よしよし、こんな感じ。調子よく気持ちを切り替えていこう。
あ、もちろんお風呂には入ったともさ。
調子に乗ってちょっぴり香水も付けたりして。
オリエンタルなコロンってどうよ。
このしなやかなボディラインを活かして
セクシーな香りで魅惑の……あ、気持ち悪い? ごめんなさい。
そうだ、花を摘んでいこう。
あんなに僕と気だ合うんだから、
きっと僕と同じお花が好きに違いない。
綺麗な山吹色をした3輪ほど摘んで銜えた。
ん〜、いい香り。
※ ※ ※
いよいよあの大きな木が見えてきた。
近づくほど、また胸が高鳴り始める。
ああ、どうしよう。なんて声をかければいいんだろう。
思えば、そんなことも まだ決めてすらなかった。
だ、大丈夫、会っちゃえばなんとかなるさ。
木のそばに人影が見えた。
間違いなくハルは来ている。
お、落ち着け自分。
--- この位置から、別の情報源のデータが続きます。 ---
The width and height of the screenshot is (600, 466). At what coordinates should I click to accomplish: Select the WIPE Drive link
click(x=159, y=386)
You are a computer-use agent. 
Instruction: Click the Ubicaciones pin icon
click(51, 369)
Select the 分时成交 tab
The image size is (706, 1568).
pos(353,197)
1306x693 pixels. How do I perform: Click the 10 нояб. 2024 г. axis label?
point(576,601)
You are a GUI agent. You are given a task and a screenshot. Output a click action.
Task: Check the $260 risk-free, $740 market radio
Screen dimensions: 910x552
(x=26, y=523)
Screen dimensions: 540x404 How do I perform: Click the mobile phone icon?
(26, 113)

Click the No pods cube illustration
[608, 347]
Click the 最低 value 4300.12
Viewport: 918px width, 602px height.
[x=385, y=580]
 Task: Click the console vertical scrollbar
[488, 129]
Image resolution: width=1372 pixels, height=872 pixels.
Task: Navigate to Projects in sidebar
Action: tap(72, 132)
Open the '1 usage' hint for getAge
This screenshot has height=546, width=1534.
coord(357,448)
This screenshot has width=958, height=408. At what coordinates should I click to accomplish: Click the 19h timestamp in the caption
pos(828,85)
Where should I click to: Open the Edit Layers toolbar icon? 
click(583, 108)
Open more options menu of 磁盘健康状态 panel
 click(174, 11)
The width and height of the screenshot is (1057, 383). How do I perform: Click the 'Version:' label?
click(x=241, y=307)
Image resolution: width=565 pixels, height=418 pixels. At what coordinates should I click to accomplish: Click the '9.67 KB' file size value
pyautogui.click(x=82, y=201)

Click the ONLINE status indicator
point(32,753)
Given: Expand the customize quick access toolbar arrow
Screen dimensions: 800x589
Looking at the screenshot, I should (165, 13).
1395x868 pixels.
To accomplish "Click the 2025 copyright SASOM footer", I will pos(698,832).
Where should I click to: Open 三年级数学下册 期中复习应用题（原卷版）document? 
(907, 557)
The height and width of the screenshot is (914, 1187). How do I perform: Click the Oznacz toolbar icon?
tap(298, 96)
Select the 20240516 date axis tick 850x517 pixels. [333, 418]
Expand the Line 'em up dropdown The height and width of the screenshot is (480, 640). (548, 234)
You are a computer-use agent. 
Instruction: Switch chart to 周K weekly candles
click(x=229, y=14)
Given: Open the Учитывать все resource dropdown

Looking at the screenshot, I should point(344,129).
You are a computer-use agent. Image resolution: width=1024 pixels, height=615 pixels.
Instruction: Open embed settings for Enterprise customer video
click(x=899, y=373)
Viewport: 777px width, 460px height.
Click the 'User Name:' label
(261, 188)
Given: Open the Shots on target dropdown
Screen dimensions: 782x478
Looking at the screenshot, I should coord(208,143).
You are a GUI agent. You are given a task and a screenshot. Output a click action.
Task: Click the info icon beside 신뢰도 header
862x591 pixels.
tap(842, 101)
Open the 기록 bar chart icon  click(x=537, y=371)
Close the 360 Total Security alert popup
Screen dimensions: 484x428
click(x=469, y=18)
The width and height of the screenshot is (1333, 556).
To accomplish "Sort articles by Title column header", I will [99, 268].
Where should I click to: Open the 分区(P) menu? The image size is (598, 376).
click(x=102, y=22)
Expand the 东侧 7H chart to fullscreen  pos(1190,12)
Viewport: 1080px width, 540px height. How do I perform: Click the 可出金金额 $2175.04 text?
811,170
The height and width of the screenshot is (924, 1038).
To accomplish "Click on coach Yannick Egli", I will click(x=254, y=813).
スーハー、スーハー。
なるべく音を立てないようにして、木のそばに駆け寄った。
なぜか自分は俯いている。顔をあげることができない。
いま僕の視界に映っているのは、芝生の地面と巨木の根っこ。
でも、彼のゆっくりとした息遣いは小さく聞こえてきた。
じれったい! 自分でもそう思う。
そうだ、勇気を振り絞るんだ。
「こっ、こんばんは……。」
聞こえただろうか。
緊張しているせいか、恐ろしく小声で早口になってしまった。
も、もう一度……――
「は、はいっ!」
――言おうとした瞬間、
透き通ったきれいな声で返事が返ってきた。
でもこの声がハルという保証はまだない。
次は……。
「あなたの……お名前は……。」
さっきよりは自信を持って言えた。……つもり。
お願い、予想通りの返事であって……!
「ハ、ハル……ッス。」
よ、よかった。もうこれだけでも涙が出そう。
ただ文通相手と会うだけなのに、こんなにも感動するなんて。
ハルの声は未だに緊張している。
まあ、ハルらしいといえばハルらしいけどね。
「ふふ、よかった。
シズクです。
あ、そうだ、『せーの』で一緒に、
木の陰から 月の明かりに出ましょうよ。」
「わ、わかったッス。」
いよいよだ。ハルと向き合って会える。
ハルがどんな種族であっても驚かない覚悟はできている。
それだけは、随分前に決心しているんだ。
あ、でもタエさんだけは勘弁ね。マジで。
「「せーのっ……!」」
「……え…………。」
「…………あ……。」
開いた口が塞がらないとは、まさにこのことを言うんだ。
いま僕の目の前にいるのは……。
「あの時の……。」
――そう言い放ったのは彼。
僕も覚えている。
そりゃあ つい昨日のことなのだから。